Helping people with computers... one answer at a time.

Websites can do a MUCH better job of helping visitors find what they want; the 404 'not found' capabilities of most web servers is one powerful way.

404

Not Found

The requested URL was not found on this server.

Those are words that no internet user ever wants to see.

So why are websites so quick to show that message for even the smallest error?

Yes, the requested page wasn't found. Fine. Stuff happens.

But did your site even try to see if it could do something better than give up? Did it even try to see if the user's intent could be inferred from what was given?

Did the site even try to give the user what they wanted anyway?

404: The page of last resort

Having cute or funny "404 - page not found" pages has become one popular way to try to make light of something that is nothing more than an annoyance to your visitor. They wanted something, they clicked a link to your site, they expected something, and your site didn't give it to them.

Fail.

Throwing up a "Sorry, I can't find that page" message should be your site's absolute last resort.

"So, if the incoming URL isn't correct," I hear you asking, "how is my site supposed to figure out what the visitor intended?"

These are computers, for heaven's sake. Make them do a little work before they give up.

Start with Webmaster Tools

169 references to pages that don't exist

Google's Webmaster Tools for your site is your starting point. That's where you'll find a lengthy list of URLs to other pages out on the internet. On those pages are links back to your site - links that don't work.

Make those URLs work.

Find out what people are linking to and then, even if they're doing it incorrectly, make those links work.

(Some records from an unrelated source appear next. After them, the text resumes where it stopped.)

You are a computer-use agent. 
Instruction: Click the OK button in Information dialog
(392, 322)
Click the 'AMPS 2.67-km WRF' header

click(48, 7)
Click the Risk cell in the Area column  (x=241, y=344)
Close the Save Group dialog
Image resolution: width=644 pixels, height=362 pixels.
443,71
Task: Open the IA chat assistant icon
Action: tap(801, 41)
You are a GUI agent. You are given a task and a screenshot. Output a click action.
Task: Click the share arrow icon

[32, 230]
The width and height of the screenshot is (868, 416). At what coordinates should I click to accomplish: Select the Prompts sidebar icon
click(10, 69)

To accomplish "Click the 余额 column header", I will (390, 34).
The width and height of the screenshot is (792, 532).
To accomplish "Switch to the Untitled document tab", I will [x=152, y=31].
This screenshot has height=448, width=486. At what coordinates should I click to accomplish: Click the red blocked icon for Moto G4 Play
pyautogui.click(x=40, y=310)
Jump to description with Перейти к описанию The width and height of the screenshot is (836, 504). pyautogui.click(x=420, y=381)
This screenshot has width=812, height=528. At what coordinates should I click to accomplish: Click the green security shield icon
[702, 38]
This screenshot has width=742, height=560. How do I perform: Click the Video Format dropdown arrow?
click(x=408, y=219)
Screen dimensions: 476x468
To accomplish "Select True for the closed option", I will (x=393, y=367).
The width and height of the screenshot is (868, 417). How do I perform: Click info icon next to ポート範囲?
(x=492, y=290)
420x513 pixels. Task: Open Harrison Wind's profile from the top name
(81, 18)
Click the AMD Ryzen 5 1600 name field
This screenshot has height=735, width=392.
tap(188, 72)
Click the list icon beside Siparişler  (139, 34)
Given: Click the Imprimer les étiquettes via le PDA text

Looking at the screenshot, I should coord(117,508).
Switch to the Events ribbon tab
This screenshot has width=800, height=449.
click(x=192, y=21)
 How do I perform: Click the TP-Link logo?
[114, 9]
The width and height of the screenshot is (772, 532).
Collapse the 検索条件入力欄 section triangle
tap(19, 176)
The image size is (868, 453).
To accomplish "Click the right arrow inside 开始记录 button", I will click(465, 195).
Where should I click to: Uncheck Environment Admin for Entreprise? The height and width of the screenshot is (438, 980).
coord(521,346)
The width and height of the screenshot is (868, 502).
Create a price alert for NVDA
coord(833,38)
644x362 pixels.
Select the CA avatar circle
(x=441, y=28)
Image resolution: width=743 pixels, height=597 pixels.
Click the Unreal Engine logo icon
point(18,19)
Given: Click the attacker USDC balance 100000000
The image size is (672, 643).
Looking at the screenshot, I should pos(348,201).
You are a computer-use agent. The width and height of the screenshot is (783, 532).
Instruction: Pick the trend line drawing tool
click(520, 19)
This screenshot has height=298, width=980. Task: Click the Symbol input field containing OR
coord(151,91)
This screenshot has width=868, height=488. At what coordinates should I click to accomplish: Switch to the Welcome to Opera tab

Yes, it's probably their fault for using an incorrect URL. And yes, in an ideal world, you'd push back and have them fix all of those links to your site.

Ain't gonna happen. Out of your control. Blame them if you like, but that doesn't help the people who are clicking on those links to get to your site.

However, what you do have control over is your own site; it has the ability to serve your visitors better by tolerating as much broken cr*p as it can and getting more visitors to where they intended, even if the link that they're using is wrong.

Use your web server's '404 handler'

404 handlers are one of the internet's greatest untapped resources to improve user experience.

Most web servers have the ability to supply your own page for you. Often referred to as the "404 handler", this is displayed when a page isn't found. This site, Ask Leo!, is running on an Apache web server and, in its configuration, it has the following line:

ErrorDocument 404 /404resolver.php

If all that your 404 page does is display an error, then it's not "handling" squat.

It can do more; much more.

  • It can fix common mistakes or patterns in incoming broken links:

    Example: For some reason, I find a number of incoming links to Ask Leo! with a space immediately prior to the ".html". I strip the space and send the visitor to the intended page.

    Ask Leo! currently has over a dozen identified patterns that it checks to try and send visitors to the pages that they intended via a 301 redirect.

  • It can handle one-off errors:

    Example: Someone out there has a link to "http://ask-leo.com/w...or_backups.html" - with the actual ellipses in the link - which is not a page on my site. There's only one page that starts with "w" and ends with "or_backups.html", so visitors are redirected there transparently.

    Ask Leo! has over 100 of these special "one-off" redirections for broken incoming links.

  • It can even handle URLs broken by email programs that wrap lengthy URLs and break them:

    Examples: Visit http://ask-leo.com/who_is - you'll be taken to the only page on the site that begins with "who_is". Even ambiguity can be handled - visit http://ask-leo.com/who for a list of possible pages to choose from.

    Isn't that better than "Sorry, we can't find it"?

Put just a little effort into the software that you put in place to deal with "not found" errors and your site will have a true 404 handler that does whatever it can to actually get your visitor to the page that they intended.

It's work. It's programming.

Of course it is. It requires someone with a little bit of web server knowledge and some basic web programming skills to put a better infrastructure for handling your 404 errors into place.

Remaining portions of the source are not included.